◆ Exercise aim ◆
Output must match the data below exactly from its first line through the line that contains "Given: Click the C1 total score 95", with no other line.

◆ Listed entries ◆
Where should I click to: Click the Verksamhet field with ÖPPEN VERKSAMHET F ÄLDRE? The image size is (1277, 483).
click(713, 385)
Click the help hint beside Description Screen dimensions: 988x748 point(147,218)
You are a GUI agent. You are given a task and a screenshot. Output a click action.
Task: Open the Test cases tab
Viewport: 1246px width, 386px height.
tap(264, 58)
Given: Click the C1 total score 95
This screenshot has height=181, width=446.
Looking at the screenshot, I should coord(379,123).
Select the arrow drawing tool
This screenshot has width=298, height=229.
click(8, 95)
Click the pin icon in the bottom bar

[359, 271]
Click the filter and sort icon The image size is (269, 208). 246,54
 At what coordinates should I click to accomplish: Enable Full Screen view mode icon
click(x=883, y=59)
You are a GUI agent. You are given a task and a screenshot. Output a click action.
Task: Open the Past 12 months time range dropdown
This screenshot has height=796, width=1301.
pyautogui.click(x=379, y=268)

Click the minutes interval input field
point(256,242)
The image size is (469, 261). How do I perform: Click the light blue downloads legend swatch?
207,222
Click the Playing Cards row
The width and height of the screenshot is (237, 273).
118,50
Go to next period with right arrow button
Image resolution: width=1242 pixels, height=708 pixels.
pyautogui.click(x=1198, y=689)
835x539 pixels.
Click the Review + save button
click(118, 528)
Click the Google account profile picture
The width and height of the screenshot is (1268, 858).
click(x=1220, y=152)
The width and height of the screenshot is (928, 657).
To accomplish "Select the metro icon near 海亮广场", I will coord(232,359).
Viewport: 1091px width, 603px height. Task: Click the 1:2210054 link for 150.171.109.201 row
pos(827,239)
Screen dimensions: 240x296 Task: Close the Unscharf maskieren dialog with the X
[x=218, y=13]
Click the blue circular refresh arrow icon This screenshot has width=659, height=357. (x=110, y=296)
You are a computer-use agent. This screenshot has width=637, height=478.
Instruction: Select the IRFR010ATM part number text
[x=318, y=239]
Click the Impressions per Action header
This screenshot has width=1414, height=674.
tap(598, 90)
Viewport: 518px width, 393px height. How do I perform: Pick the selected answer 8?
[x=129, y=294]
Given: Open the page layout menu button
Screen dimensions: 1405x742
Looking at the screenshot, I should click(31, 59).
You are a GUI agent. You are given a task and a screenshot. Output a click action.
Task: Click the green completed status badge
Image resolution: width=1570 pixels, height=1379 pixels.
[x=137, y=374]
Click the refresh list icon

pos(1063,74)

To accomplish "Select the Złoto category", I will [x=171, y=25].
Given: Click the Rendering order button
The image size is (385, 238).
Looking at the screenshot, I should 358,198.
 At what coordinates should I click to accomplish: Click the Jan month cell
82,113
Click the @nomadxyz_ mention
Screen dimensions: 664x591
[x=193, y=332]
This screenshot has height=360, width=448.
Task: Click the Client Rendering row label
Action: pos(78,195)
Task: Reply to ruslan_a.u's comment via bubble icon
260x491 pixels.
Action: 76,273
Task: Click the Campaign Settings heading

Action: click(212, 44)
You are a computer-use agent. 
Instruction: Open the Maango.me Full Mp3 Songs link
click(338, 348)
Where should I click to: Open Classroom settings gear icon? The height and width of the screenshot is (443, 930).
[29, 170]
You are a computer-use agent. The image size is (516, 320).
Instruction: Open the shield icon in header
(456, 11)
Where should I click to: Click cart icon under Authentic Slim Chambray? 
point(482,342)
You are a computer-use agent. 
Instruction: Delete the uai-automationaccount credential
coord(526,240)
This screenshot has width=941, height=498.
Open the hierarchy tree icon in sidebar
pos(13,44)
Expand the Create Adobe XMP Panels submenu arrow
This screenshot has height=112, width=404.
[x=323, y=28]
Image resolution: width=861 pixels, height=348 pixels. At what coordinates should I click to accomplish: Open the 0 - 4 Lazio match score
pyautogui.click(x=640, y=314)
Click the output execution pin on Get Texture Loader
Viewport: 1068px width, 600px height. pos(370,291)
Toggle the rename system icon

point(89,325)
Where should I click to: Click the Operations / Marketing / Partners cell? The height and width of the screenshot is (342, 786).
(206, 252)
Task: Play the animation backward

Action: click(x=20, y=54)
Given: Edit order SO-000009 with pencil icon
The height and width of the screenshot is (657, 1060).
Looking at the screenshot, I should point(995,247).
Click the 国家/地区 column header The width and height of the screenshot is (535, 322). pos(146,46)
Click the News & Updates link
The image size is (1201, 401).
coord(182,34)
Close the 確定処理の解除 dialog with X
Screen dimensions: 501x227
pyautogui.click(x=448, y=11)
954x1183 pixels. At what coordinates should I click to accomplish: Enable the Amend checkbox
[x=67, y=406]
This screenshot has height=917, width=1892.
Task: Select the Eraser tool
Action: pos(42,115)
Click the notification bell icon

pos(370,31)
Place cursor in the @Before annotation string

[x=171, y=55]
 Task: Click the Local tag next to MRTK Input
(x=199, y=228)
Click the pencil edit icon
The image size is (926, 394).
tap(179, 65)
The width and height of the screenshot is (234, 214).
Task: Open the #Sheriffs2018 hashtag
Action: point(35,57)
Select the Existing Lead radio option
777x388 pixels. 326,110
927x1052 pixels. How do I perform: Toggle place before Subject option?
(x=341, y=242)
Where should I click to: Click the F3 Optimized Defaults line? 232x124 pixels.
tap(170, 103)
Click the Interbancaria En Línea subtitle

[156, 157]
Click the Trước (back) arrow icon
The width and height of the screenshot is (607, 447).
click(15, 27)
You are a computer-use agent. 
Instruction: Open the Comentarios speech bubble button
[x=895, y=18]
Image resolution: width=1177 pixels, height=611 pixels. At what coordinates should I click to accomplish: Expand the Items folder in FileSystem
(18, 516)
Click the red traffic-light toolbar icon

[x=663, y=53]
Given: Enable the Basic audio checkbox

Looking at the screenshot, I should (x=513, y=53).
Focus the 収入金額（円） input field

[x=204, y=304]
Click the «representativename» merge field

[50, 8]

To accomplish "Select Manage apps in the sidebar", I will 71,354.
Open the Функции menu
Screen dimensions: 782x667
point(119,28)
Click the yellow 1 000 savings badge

◆ Finished task ◆
Where should I click to: Click the Verksamhet field with ÖPPEN VERKSAMHET F ÄLDRE? The image size is (1277, 483).
click(713, 385)
Click the help hint beside Description Screen dimensions: 988x748 point(147,218)
You are a GUI agent. You are given a task and a screenshot. Output a click action.
Task: Open the Test cases tab
Viewport: 1246px width, 386px height.
tap(264, 58)
Given: Click the C1 total score 95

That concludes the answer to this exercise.